# [PASSAGE TO READ]
## START
# Engine Chipping



## Tansy (May 11, 2005)

Am thinking to "chip" a 2.8JTD ducato. Are the benefits ,i.e. increased power etc, worth it in relation to the costs? Most "chipping" seems to be around £350 to £450, but on Ebay, somebody is selling a Torqteq unit for £219. Anybody with mechanical know-how care to comment? Thanks


----------



## geraldandannie (Jun 4, 2006)

Never done it meself, but just about everyone raves about it. Very much a worthwhile mod. It might take you years to pay for the thing in better fuel consumption, but how do you measure improved performance and driving satisfaction?

Gerald


----------



## DABurleigh (May 9, 2005)

Tansy,

Have you used the search facility on MHF? This is an issue that comes up regularly.

I have a van aaken smartbox, but there are others.

Dave


----------



## artona (Jan 19, 2006)

Look also at remapping the engine. I do not know a lot about all this but I have been advised that when you remap you are basically tuning your engine etc to perfection. When they come out of the factory they are all set to standard settings. Chipping is getting more out of an engine than maybe it wants to give and so potentially can cause damage over a long period of time. 

I have a friend who mapped his mercedes car and chipped his hymer. He is over the moon with both.

Logically I guess chipping might invalidate the warrenty and increase insurance costs.

stew


----------



## Don_Madge (May 1, 2005)

gerannpasa said:


> Never done it meself, but just about everyone raves about it. Very much a worthwhile mod. It might take you years to pay for the thing in better fuel consumption, but how do you measure improved performance and driving satisfaction?
> 
> Gerald


Gerald

After having the Van AAken smart Box fitted to my Timberland in April 2005 I decided to do a fuel consumption check on our a 4200 mile trip around the Iberian Peninsula. We normally cruise at about 90/100 KPH (usually the van is fully loaded 3300kgs) and with the cruise control set we found that we did not have to change down for the hills which we would have expected to have change down on before the box was fitted.
## END
# [DATA EXTRACT]
## START
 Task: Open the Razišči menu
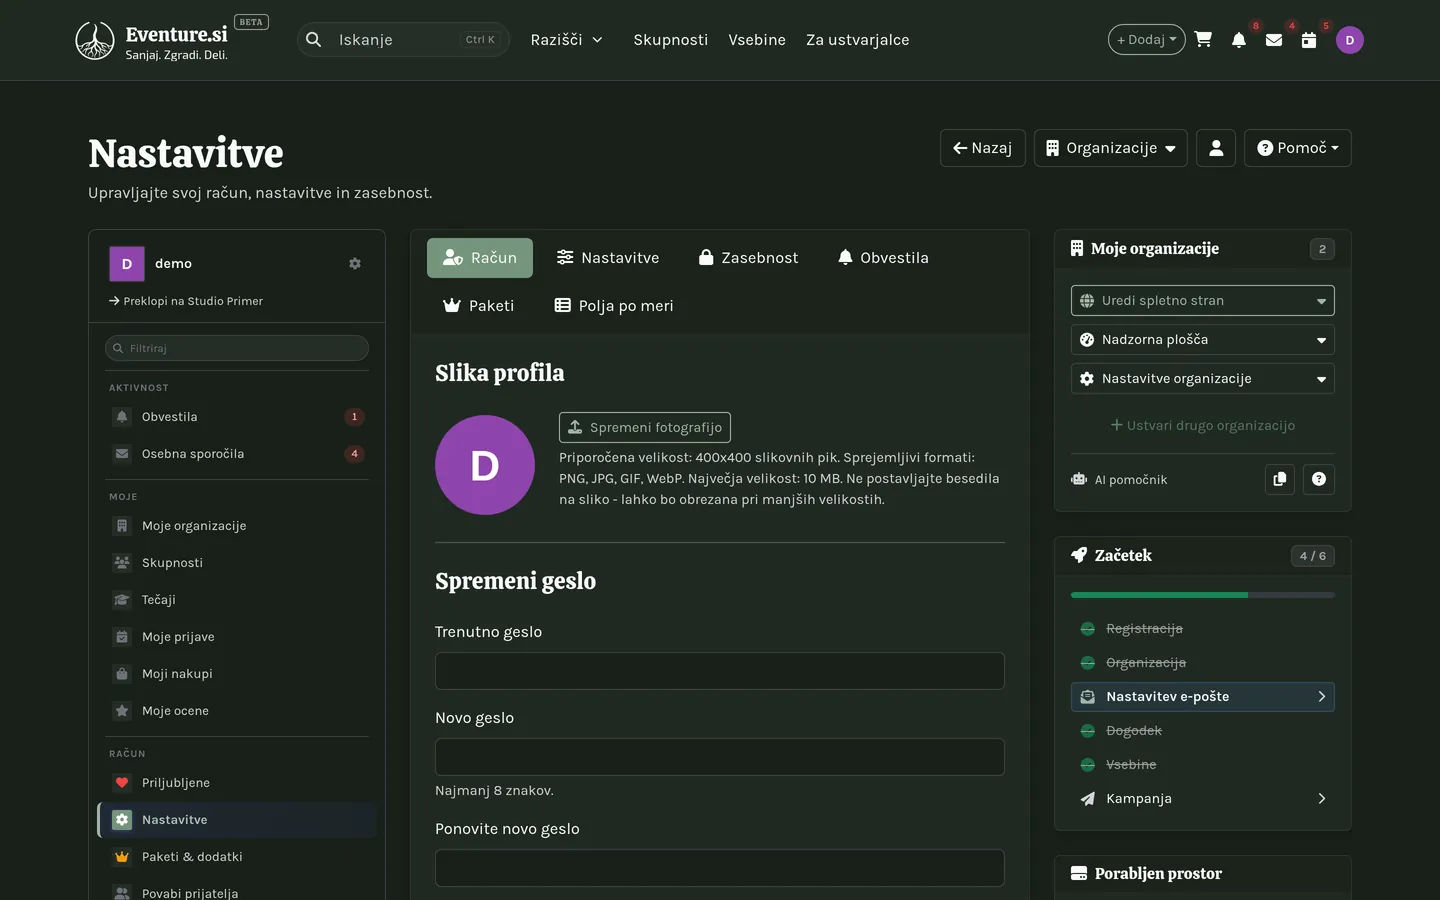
## END
# [SET PROBLEM]
Please rewrite everything from "## Tansy (May" down to "(Jun 4, 2006)" in the forum thread on engine chipping, putting "an auction site" in place of "Ebay". The material placed after the forum thread is separate from it.

# [SOLVED PROBLEM]
## Tansy (May 11, 2005)

Am thinking to "chip" a 2.8JTD ducato. Are the benefits ,i.e. increased power etc, worth it in relation to the costs? Most "chipping" seems to be around £350 to £450, but on an auction site, somebody is selling a Torqteq unit for £219. Anybody with mechanical know-how care to comment? Thanks


----------



## geraldandannie (Jun 4, 2006)